:: PROVIDED PASSAGE ::
CDHS Printable View

Life, Liberty, and Happiness: 

An Optimist Manifesto

by

Frank S. Robinson

This is the recap by Guenther Langner, of a talk given at the October 8th, 2006 CDHS monthly meeting.

 

At the October meeting, CDHS member Frank Robinson talked about his just-published book, Life, Liberty, and Happiness, an Optimist Manifesto.

His book was honored with the Spooner Award for advancing the literature of liberty. Frank, a graduate of the NYU Law School, served for twenty-six years as an Administrative Law Judge for the New York Public Service Commission, and then turned his hobby of collecting world and ancient coins into a coin business. More about his book can be found on his website www.fsrcoin.com/x.html

Frank started out by telling us how he came to write this book. Prompted by a suggestion by his wife (the poet and also CDHS-member Therese Broderick), it was originally conceived as a collection of letters from a father to his at-that-time ten-year-old daughter Elizabeth. He kept thinking about it, including new ideas, and constantly examining and analyzing what it is that he really believes and if these beliefs could stand up to critical examination and could be defended. It grew to a full-size book within about three years.

:: SUPPLIED DATA ::
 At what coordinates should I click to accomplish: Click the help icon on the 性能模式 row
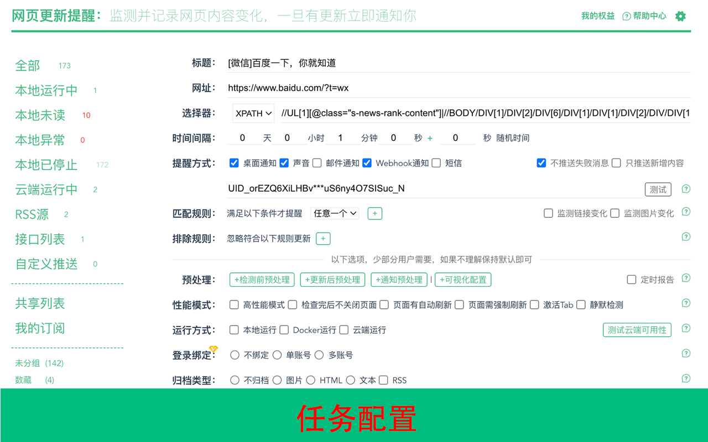click(x=686, y=303)

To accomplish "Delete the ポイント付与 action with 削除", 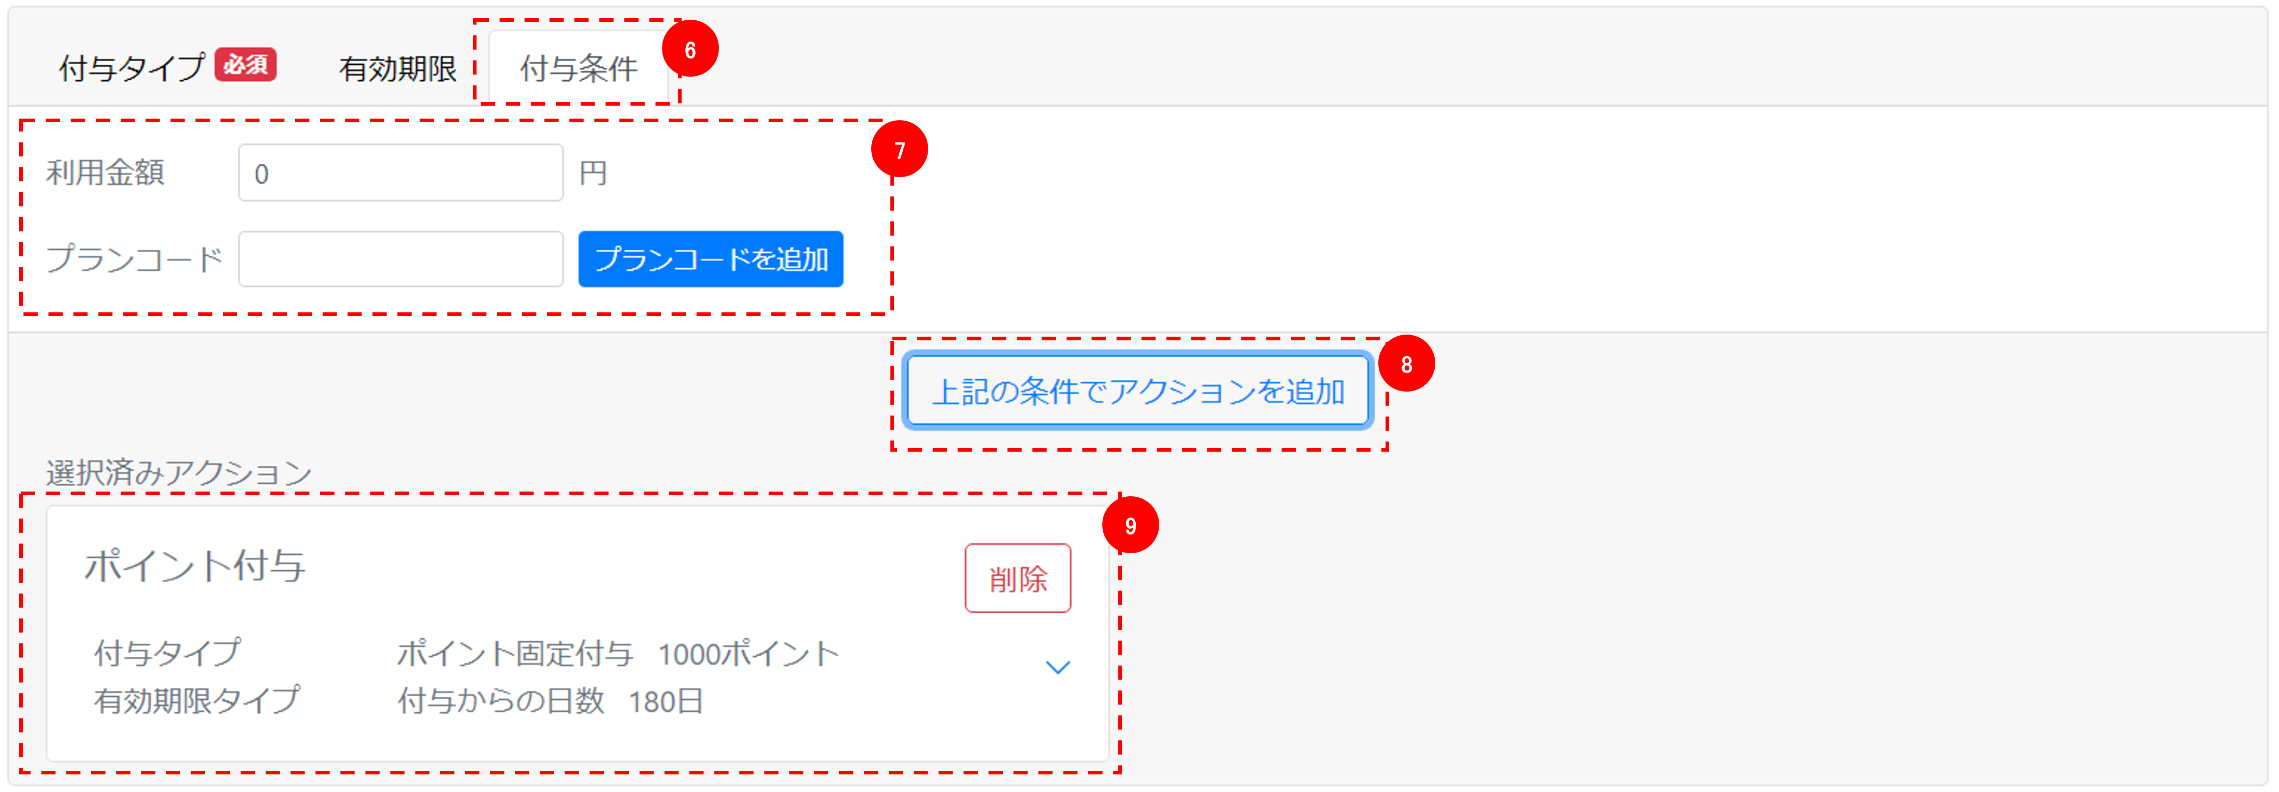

:: GOAL ::
Quote the meeting recap about the optimist manifesto book from the top of the page, word for word and in full.

:: RESPONSE TO THE EXERCISE ::
CDHS Printable View

Life, Liberty, and Happiness: 

An Optimist Manifesto

by

Frank S. Robinson

This is the recap by Guenther Langner, of a talk given at the October 8th, 2006 CDHS monthly meeting.

 

At the October meeting, CDHS member Frank Robinson talked about his just-published book, Life, Liberty, and Happiness, an Optimist Manifesto.

His book was honored with the Spooner Award for advancing the literature of liberty. Frank, a graduate of the NYU Law School, served for twenty-six years as an Administrative Law Judge for the New York Public Service Commission, and then turned his hobby of collecting world and ancient coins into a coin business. More about his book can be found on his website www.fsrcoin.com/x.html

Frank started out by telling us how he came to write this book. Prompted by a suggestion by his wife (the poet and also CDHS-member Therese Broderick), it was originally conceived as a collection of letters from a father to his at-that-time ten-year-old daughter Elizabeth. He kept thinking about it, including new ideas, and constantly examining and analyzing what it is that he really believes and if these beliefs could stand up to critical examination and could be defended. It grew to a full-size book within about three years.